--- START OF Dataset ---

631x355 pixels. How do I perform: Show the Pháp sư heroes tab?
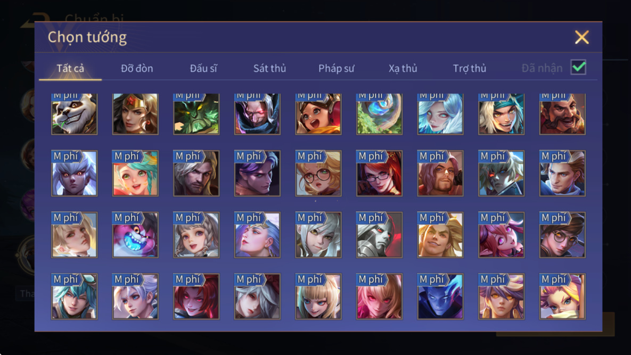pos(337,68)
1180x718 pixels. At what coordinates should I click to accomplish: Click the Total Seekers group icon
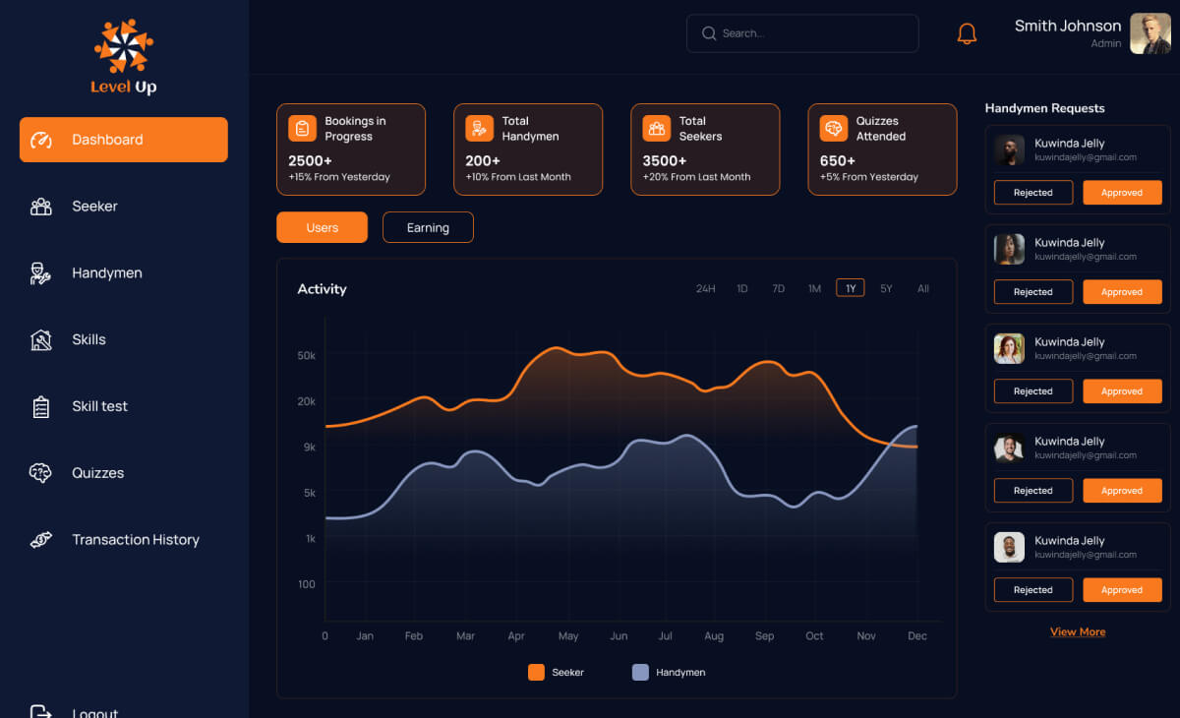tap(656, 129)
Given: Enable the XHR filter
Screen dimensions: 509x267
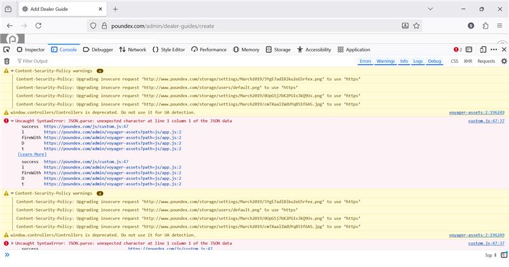Looking at the screenshot, I should pyautogui.click(x=468, y=61).
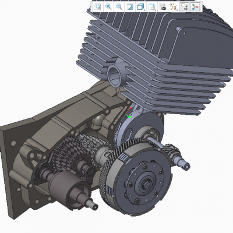Screen dimensions: 233x233
Task: Repaint the graphics view
Action: coord(129,7)
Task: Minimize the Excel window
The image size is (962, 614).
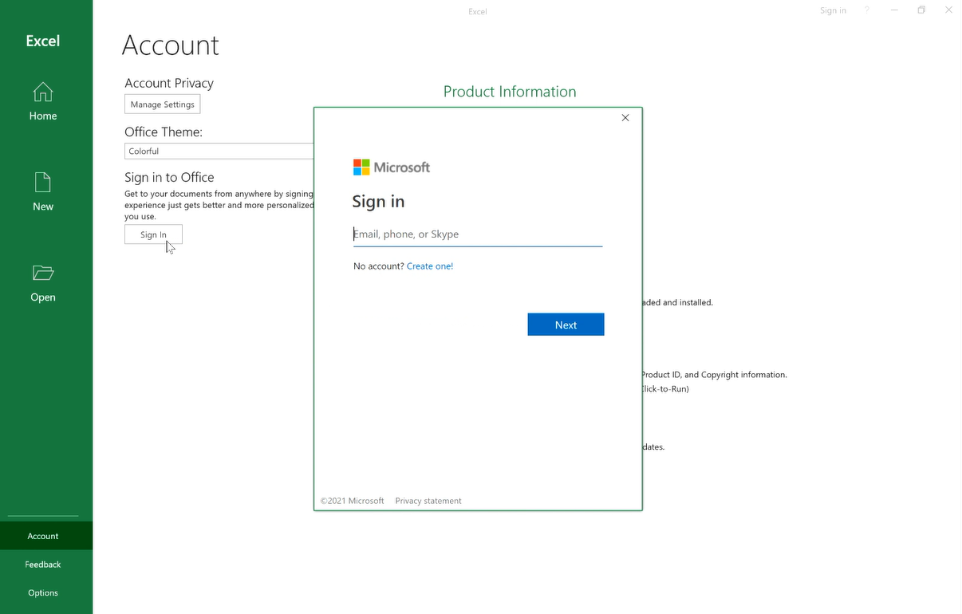Action: pyautogui.click(x=894, y=10)
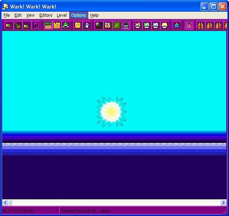Click the first golden door icon
This screenshot has width=229, height=216.
201,25
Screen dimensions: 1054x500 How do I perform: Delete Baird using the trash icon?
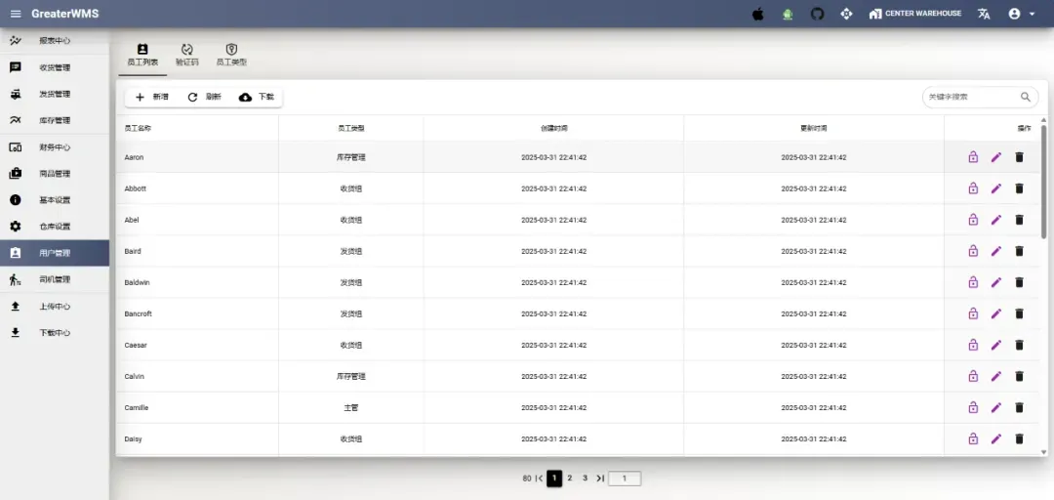(1019, 251)
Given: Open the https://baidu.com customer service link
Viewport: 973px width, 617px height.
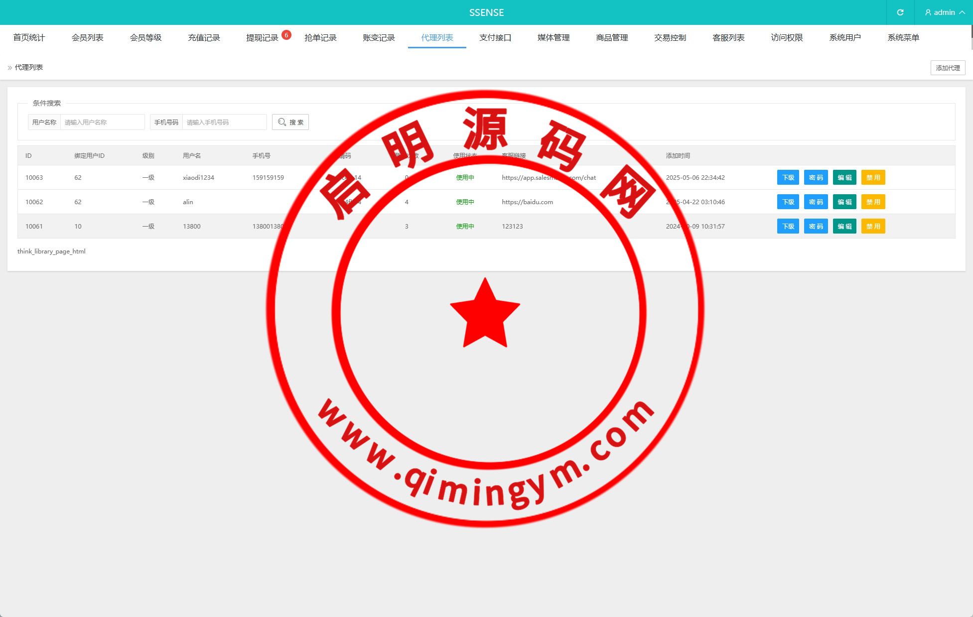Looking at the screenshot, I should (x=527, y=202).
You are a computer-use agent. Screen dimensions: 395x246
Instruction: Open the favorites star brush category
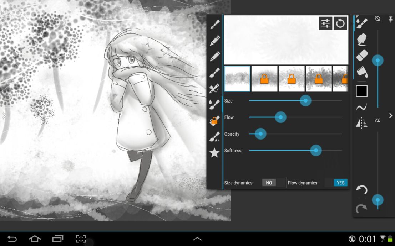click(x=214, y=153)
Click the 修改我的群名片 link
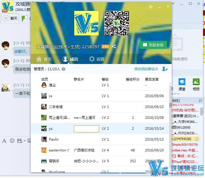 pos(146,69)
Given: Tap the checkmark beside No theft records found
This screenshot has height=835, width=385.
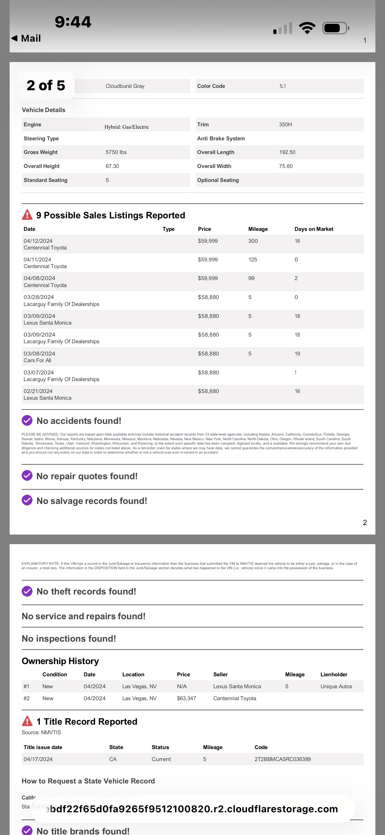Looking at the screenshot, I should coord(27,591).
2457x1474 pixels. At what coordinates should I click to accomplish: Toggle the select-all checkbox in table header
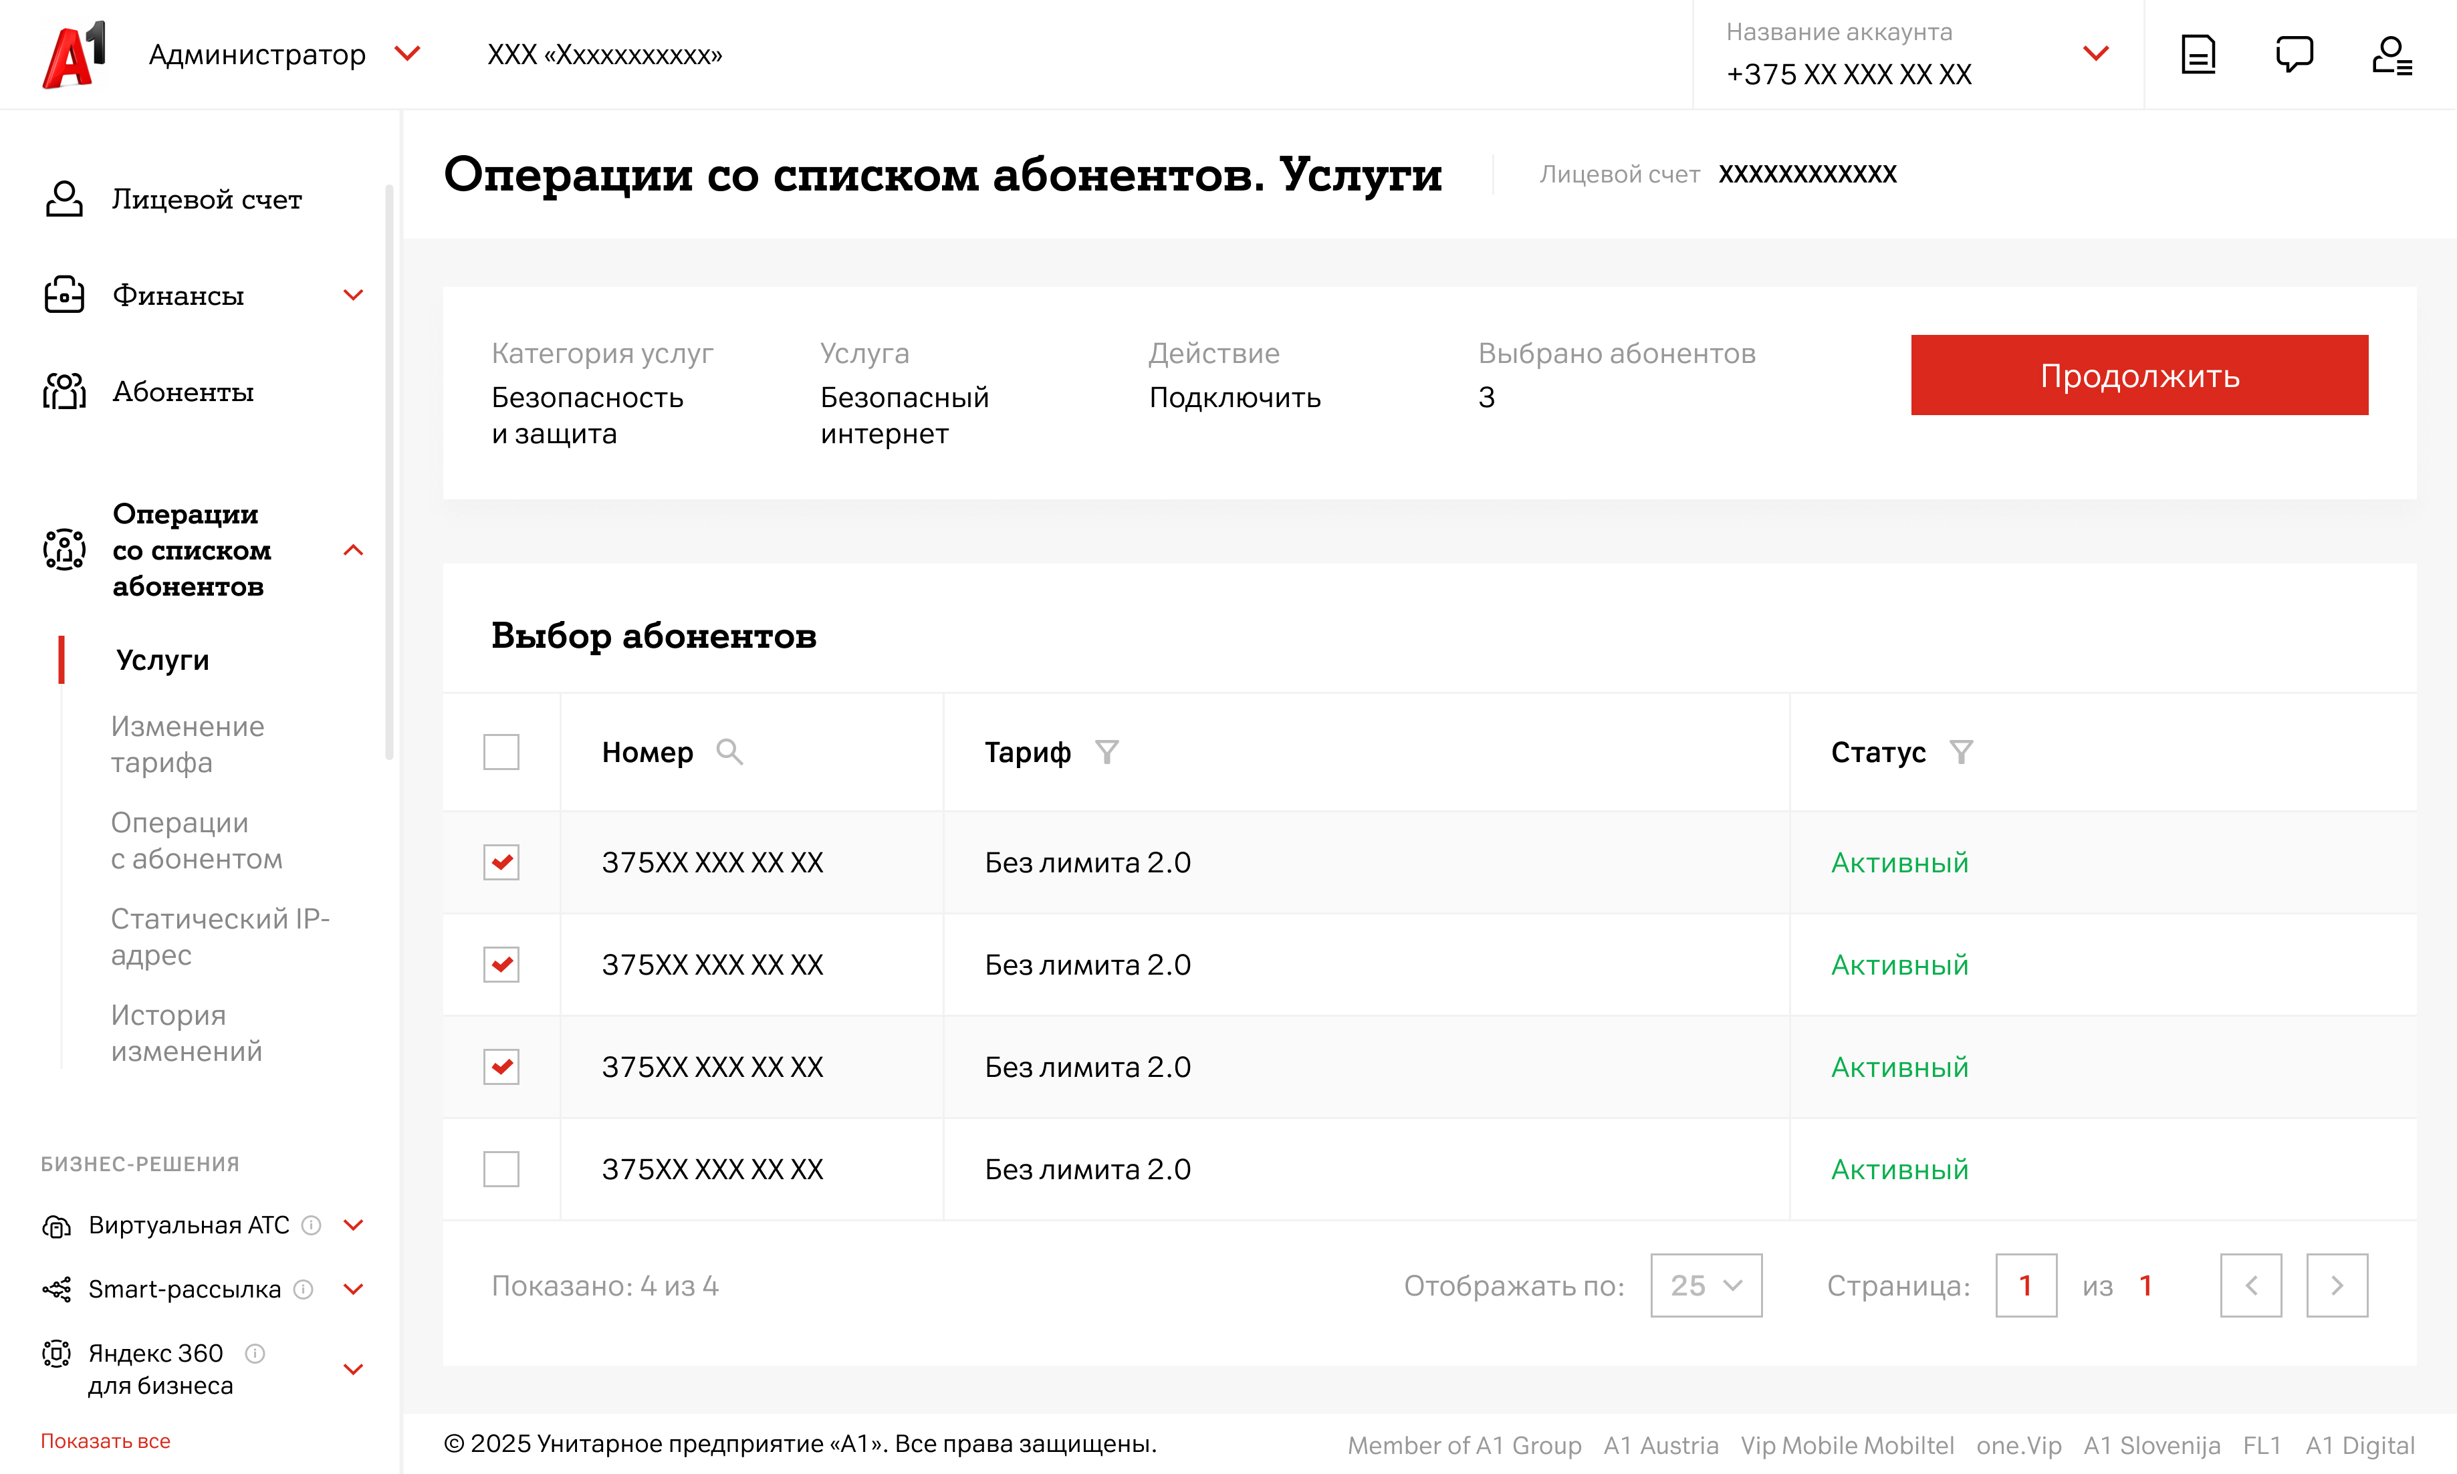[501, 752]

--- END OF Dataset ---

> [What to produce]
Write out the records from the line that contains "You are a computer-use" through the line that contains "pos(146,69)" word for word, and leave the pictures out of your answer.

> [Correct result]
You are a computer-use agent. Screen dimensions: 395x246
Instruction: Open the favorites star brush category
click(x=214, y=153)
Click the 修改我的群名片 link
 pos(146,69)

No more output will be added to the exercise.